2. Aadhaar cannot be made compulsory for marriage registration. In Asif Iqbal v. PIO, 2016 SCC OnLine CIC 11301, decided 1 April 2016, the Central Information Commission (Prof. M. Sridhar Acharyulu) held against the Revenue Department, GNCTD, that Aadhaar is not compulsory for marriage registration, relying on the Supreme Court's interim order in Puttaswamy. The CIC directed widespread publicity, fixing the online Special Marriage Act application system (which had Aadhaar as the only ID option), and appointment of additional marriage officers. So if your file is stuck because the online portal demands Aadhaar and you do not want to use it, that is an unlawful ground for delay — quote Asif Iqbal in your RTI or first appeal.

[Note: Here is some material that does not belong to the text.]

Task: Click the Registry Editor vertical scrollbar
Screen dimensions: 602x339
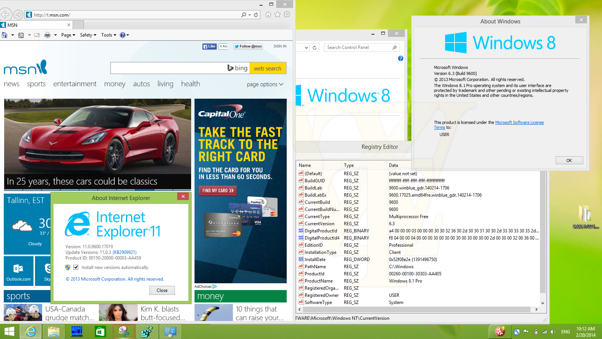Action: [x=543, y=238]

The Law Commission of India, in its Report No. 270 of July 2017, had recommended compulsory central registration with a penalty of Rs.5 per day capped at Rs.100, but that recommendation has not been enacted. Do not cite it as law; it is a recommendation only.
Step-by-step: filing your marriage-certificate-delay RTI
This is a State RTI, because marriage registration is administered by State Governments and Marriage Officers under State rules. You will usually file a single application to the office where you submitted your registration application.
Step 1 — Identify the correct public authority.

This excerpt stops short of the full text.